In his lifetime Whorf came to be known as the main expert on the Hopi language. He didn't publish a full description, but did publish articles on specific aspects of Hopi grammar and culture. His description of the Toreva dialect of Hopi (second mesa) based on his work with Ernest Naquayouma was published post-humously by Harry Hoijer [61] Among the articles published in his life time was an article on Hopi architecture in which Whorf compared grammatical principles to the principles used by the Hopi to build their houses[62], a paper on the ways in which the Hopi grammar encodes the description of repetitive and vibrating phenomena[63], and an article about the grammatic codification of modality and evidentiality in Hopi[64]
Of Whorf's work on Hopi the most widely known has been his description of the way in which he saw a relation between the way in which the Hopi conceptualized time and grammar and the way they spoke about temporal relations .Whorf's most elaborate argument for the existence of linguistic relativity regarded what he believed to be a fundamental difference in the understanding of time as a conceptual category among the Hopi.[22] He argued that in contrast to English and other SAE languages, the Hopi language does not treat the flow of time as a sequence of distinct, countable instances, like "three days" or "five years" but rather as a single process and consequentially it does not have nouns referring to units of time. He proposed that this view of time was fundamental in all aspects of Hopi culture and explained certain Hopi behavioral patterns. In his 1939 memorial essay to Sapir he wrote that “… the Hopi language is seen to contain no words, grammatical forms, construction or expressions that refer directly to what we call “time”, or to past, present, or future…”[22] Whorf's analyses of temporal expressions and concepts in Hopi was challenged by linguist Ekkehart Malotki who provided countless examples of the ways in which the Hopi language does in fact refer to time[25]. Other scholars however have defended Whorf, noting that Whorf clearly did not suggest that Hopi had no concept of time or no words or categories with which to describe temporality, but that the Hopi concept of time is different from that of speakers of English[20][65] In his descriptive work Whorf described the Hopi categories of tense, but noted that they didn't divide time into past, present and future as speakers of most European languages tend to do, but rather have one tense that refers to both present and past, and another to refer to events that have not yet happened at the time of speaking but which may or may not happen in the future. He also described a large array of expressions that he called "tensors" and which referred to time in ways that were different from the English way of dividing time into countable units, describable in the same terms as physical objects.

▸ The problem
Continue the passage above on Whorf's work with the Hopi language, picking up after its final sentence.

▸ Extracted entries
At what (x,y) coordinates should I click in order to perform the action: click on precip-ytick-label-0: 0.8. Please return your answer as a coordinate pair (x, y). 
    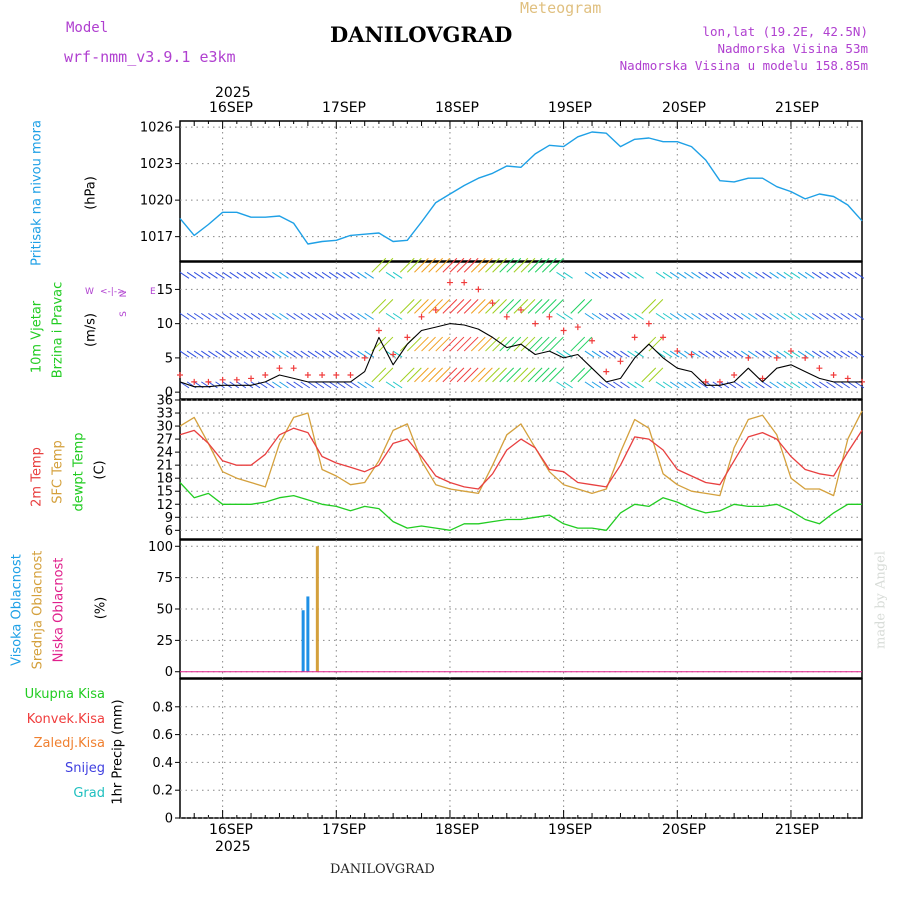
    Looking at the image, I should click on (162, 708).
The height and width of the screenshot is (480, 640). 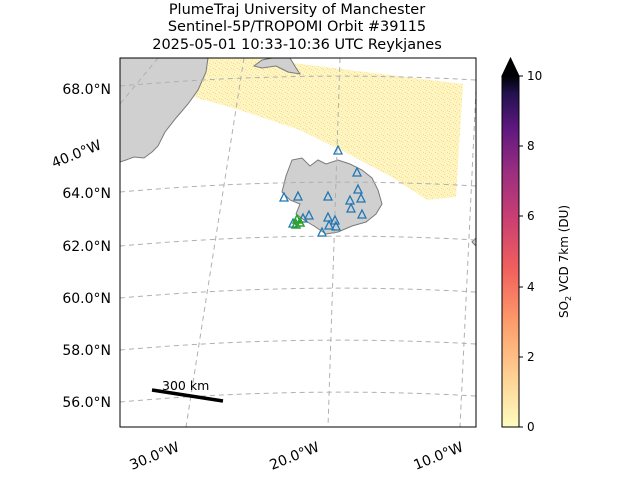 I want to click on lon-label-20w: 20.0°W, so click(x=295, y=456).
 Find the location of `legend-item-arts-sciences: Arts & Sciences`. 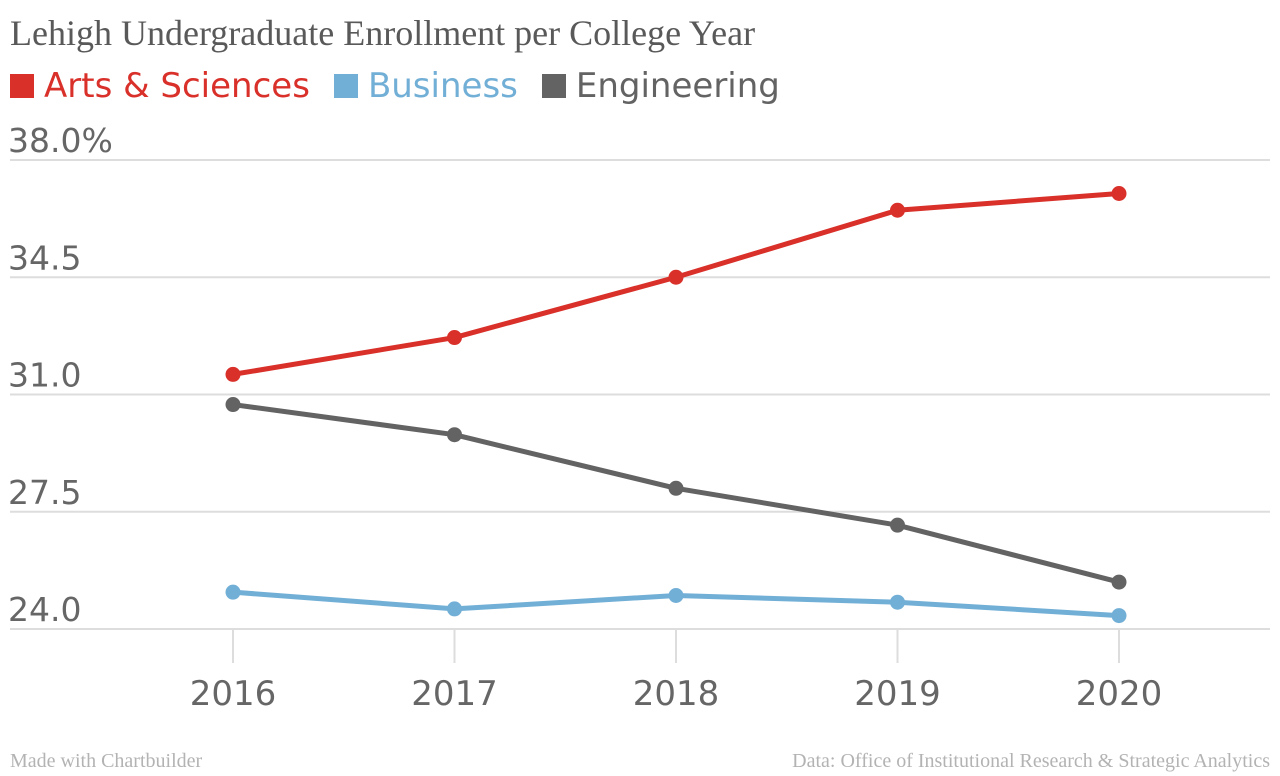

legend-item-arts-sciences: Arts & Sciences is located at coordinates (160, 86).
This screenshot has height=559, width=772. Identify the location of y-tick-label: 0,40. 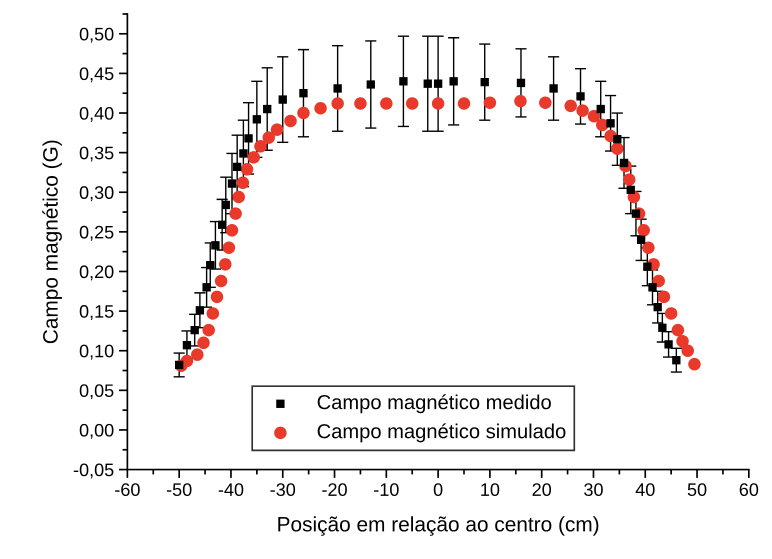
(97, 114).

▸ Exercise answer
In a series of published and unpublished studies in the 1930s, he argued that Mayan writing was phonetic to some degree. While Whorf's work on deciphering the Maya script gained some support from Alfred Tozzer at Harvard, it was vehemently rejected by the main authority on Ancient Maya culture, J.E.S. Thompson, who maintained that there was no phonetic component of Maya writing and that decipherment based on linguistic analysis of Modern Maya languages was therefore impossible[66]. Whorf argued that it was exactly the reluctance to apply linguistic analysis of Maya languages that had held the decipherment back. Although many details of Whorf's work on Maya are now known to have been incorrect, his central claim was vindicated by Yuri Knorozov's syllabic decipherment of Mayan writing in the 1950s.
A theme uniting Whorf's differen't lines of work was a the simultaneous realization that principles of science are the most powerful way to achieve knowledge coupled with a deep uneasiness with positivist and reductionist explanations of physical and psychological phenomena. With insights that have been described as pre-saging the later linguistic turn in the social sciences and the postpositivist turn in the physical sciences Whorf argued that the scientist should be more aware the role that his own enculturation and language played in his coloring scientific observations and conclusions.[23][n 10]
- Notes
- ^ In the Guide to the B.L. Whorf Papers at Yale University Library Manuscripts and Archives there is a mention of program according to which Whorf "joined the Methodist Episcopal Church by profession of faith in 1923".
- ^ Hutton & Joseph (1998) report that in the B.L. Whorf papers at Yale they found a 1933 letter from Whorf's father urging him to look into the possibility of the Maya people's Atlantid origins.
- ^ The report is reprinted in Lee 1996.
- ^ Written in 1939 and originally published in "Language, Culture and Personality: Essays in Memory of Edward Sapir" edited by Leslie Spier, 1941, reprinted in Carroll 1956. The piece is the source of most of the quotes used by Whorf's detractors.
- ^ For more on this topic see: Linguistic relativity and the color naming debate
- ^ See for example pages 623, 624, 631 in Malotki 1983, which is mild in comparison to later writings by Pinker (1994, 2007)
- ^ See also Nick Yee's evaluation of Pinker's criticism What Whorf Really Said
- ^ McWhorter misquotes Paul Kay and Willett Kempton's 1984 article "What is the Sapir-Whorf Hypothesis", in which they criticize those of Whorf's interpreters who are only willing to accept spectacular differences in cognition. McWhorter attributes the view to Kay and Kempton that they were in fact criticizing.
- ^ Whorf and Trager suggested the term "Azteco-Tanoan" instead of the label "Aztec-Tanoan" used by Sapir. However, Sapir's original use has stood the test of time.
- ^ Whorf wrote in the essay "Language, Mind and Reality" originally published in the Theosophist and reprinted in Carroll 1956: "Science, if it survives the impending darkness, will next take up the consideration of linguistic principles and divest itself of these illusionary linguistic necessities, too long held to be the substance of Reason itself." (p. 270)."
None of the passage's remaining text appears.